教師の不人気は、長時間労働やストレスに由来するメンタルヘルスの不調で休職する者の多さも原因になっている。健全性を欠く職場に入りたい人間はいない。親からのクレーム、同僚からの苛め、教育委員会からの教育指導(人事評価)など、教師への心理的圧力は、かつての牧歌的な時代とは比べようもない。それらに適切に対処できないのは、教育委員会という教師の世界しか知らない人間たちの限界とも考えられる。親からのクレームへの対処にしても、いちいち真に受けて現場を絞るだけでは、無用なストレスを増幅しているだけである。教師のメンタルヘルスの不調の原因を緩和する取り組みなくして、新たな適材の採用は不可能だろう。新規採用者の質が下がれば、教師への不信感が増し、悪循環のサイクルは止まらない。
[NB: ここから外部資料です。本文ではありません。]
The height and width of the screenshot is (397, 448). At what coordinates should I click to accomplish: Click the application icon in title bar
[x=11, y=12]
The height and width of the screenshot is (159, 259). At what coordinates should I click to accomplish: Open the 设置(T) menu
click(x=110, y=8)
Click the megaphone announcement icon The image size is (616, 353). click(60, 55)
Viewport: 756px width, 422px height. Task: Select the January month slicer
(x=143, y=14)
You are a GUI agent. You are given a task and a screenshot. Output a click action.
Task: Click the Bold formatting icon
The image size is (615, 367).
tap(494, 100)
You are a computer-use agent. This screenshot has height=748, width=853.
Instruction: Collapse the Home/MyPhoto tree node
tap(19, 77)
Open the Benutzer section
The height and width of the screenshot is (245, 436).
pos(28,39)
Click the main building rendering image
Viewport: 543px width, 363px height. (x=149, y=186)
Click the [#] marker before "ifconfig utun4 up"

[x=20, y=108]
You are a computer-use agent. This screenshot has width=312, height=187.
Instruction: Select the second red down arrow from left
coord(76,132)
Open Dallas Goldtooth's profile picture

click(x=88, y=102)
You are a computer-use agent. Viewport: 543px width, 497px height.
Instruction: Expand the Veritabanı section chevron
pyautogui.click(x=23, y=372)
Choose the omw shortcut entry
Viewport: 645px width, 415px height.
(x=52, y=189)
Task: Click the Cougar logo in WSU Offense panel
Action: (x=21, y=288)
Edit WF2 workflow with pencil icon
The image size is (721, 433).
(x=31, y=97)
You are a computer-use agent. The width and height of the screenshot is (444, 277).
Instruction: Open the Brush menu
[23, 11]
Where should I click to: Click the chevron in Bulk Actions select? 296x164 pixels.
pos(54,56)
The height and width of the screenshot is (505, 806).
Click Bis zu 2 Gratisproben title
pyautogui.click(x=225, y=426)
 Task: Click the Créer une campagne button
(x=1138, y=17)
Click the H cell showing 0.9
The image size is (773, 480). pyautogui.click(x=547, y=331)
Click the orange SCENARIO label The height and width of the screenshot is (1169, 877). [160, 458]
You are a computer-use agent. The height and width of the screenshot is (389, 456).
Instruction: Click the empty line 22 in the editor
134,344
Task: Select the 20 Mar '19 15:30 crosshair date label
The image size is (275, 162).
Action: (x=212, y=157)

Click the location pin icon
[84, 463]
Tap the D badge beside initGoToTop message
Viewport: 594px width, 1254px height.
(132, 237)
教師から自由な時間を奪い、ストレスで余裕をなくせば、新しい知識技能の習得への意欲を持つことは期待薄になる。本来、教師は知的な職業であり、生涯にわたって学び続けようとしない者には向かない。教科指導の知識のリニューアルはもちろんのこと、学校における種々の活動に関する知識技能(例えば、ICT、防災、SDGs、心のケア、マネジメントなど)を、自分なりに習得する努力を行うことは、一般企業にホワイトカラーとして勤務する親たちの目には、当たり前のことではないかと映る。しかし、実態は、程遠いと言わざるを得ない。学校が社会の変化から取り残されているのも、教師の多くが変化についていけていないからである。そのことが、また、親たちの教師軽視を招くのである。
このままでは、教師という職に適材が得られず、学校教育の水準が下がり、学校への社会的信用が低下し、教育予算が削減され、最終的には、学校制度が崩壊することになりかねない。今、私たちが直面しているのは、教員採用という一局面の不具合ではなく、制度疲労が進んだ学校システム全体のリノベーションという課題である。ひどく重い課題であり、一体、誰がこれを解決に導いてくれるのだろうか?思いつくのは、コンピューター付きブルドーザーと言われた、かつての宰相だが、そういうタイプの政治家は、2022年には、ついぞ見当たらない。